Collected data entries
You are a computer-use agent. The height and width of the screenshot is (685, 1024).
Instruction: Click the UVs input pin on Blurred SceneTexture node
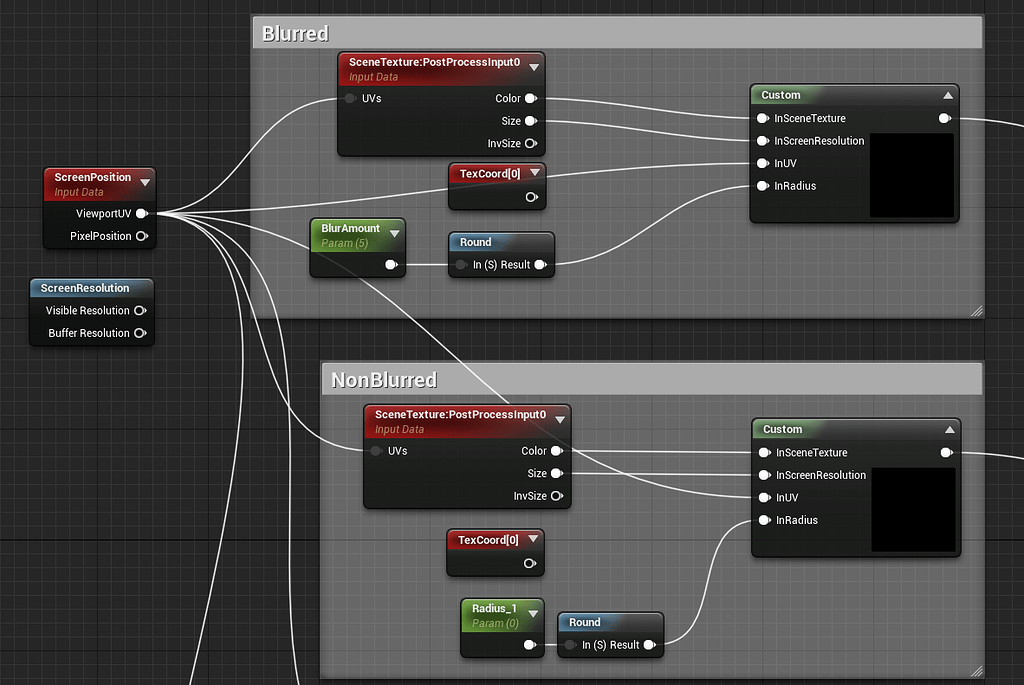349,98
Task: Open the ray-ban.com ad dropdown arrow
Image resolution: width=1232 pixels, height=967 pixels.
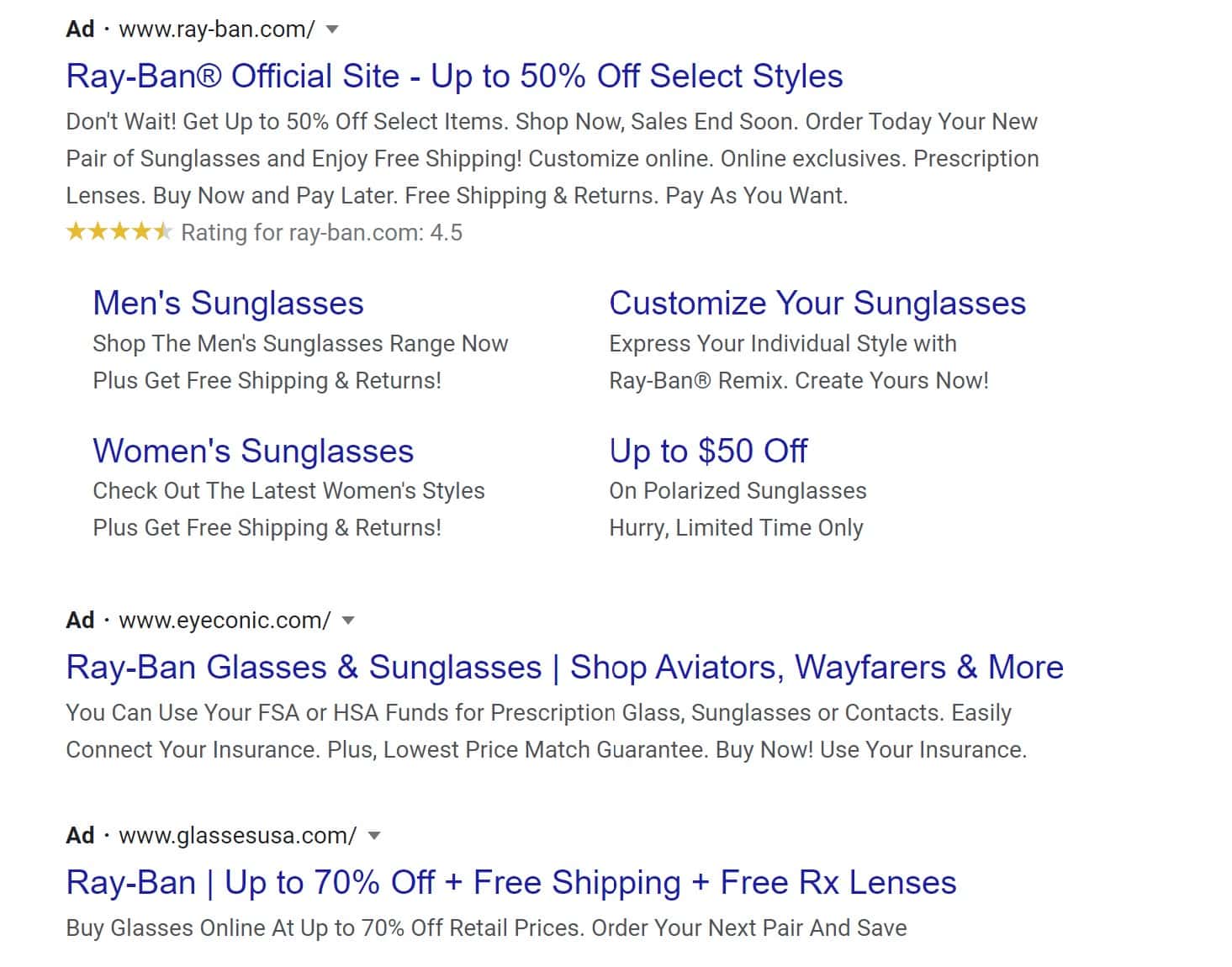Action: click(x=332, y=29)
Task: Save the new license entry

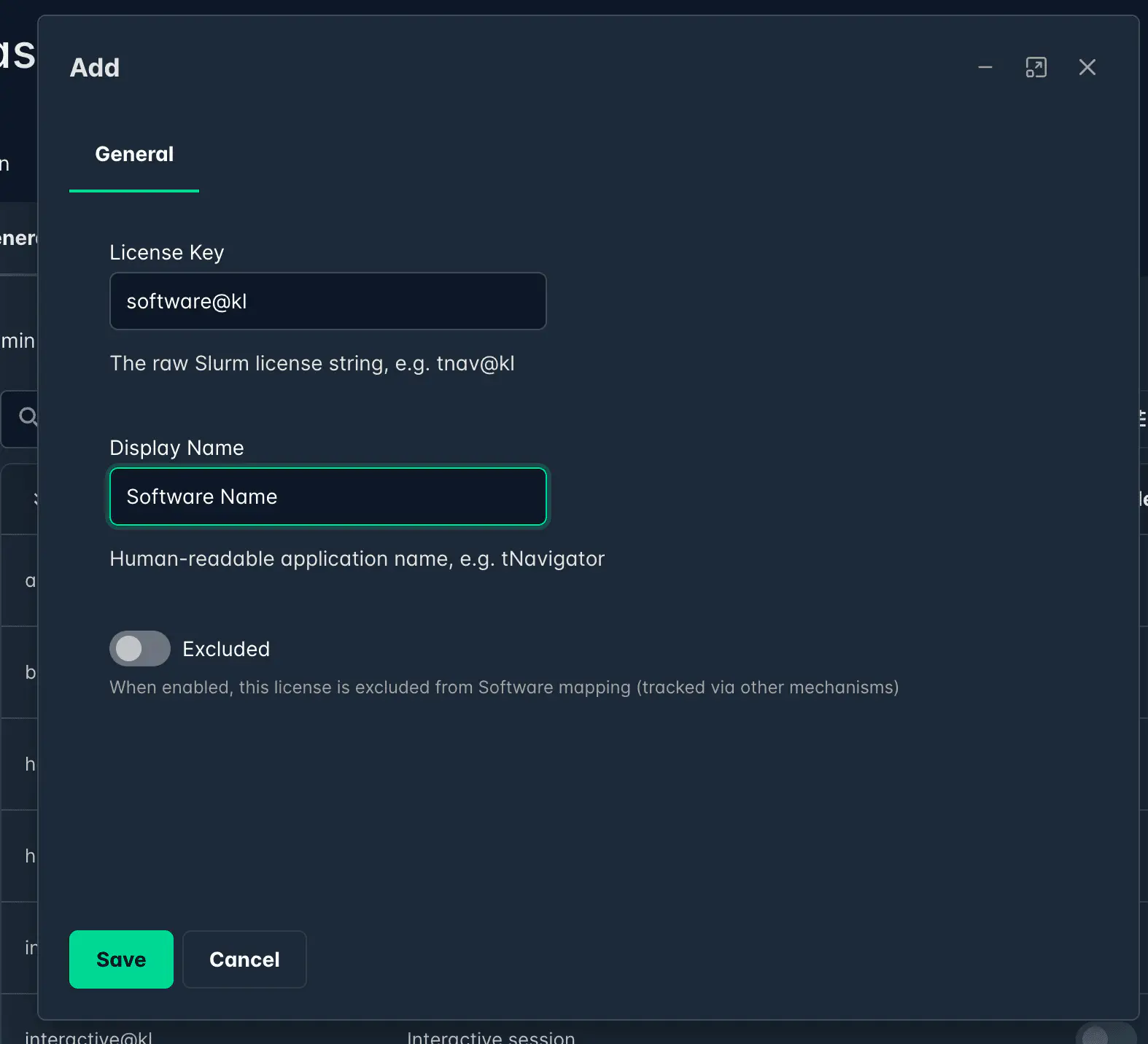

**Assigned task**
Write out the entries above verbatim; the pictures do not belong in your copy.

**Result of the exercise**
You are a computer-use agent. The height and width of the screenshot is (685, 1024).
Instruction: Click the UVs input pin on Blurred SceneTexture node
349,98
Task: Open the ray-ban.com ad dropdown arrow
Image resolution: width=1232 pixels, height=967 pixels.
Action: click(x=332, y=29)
Task: Save the new license entry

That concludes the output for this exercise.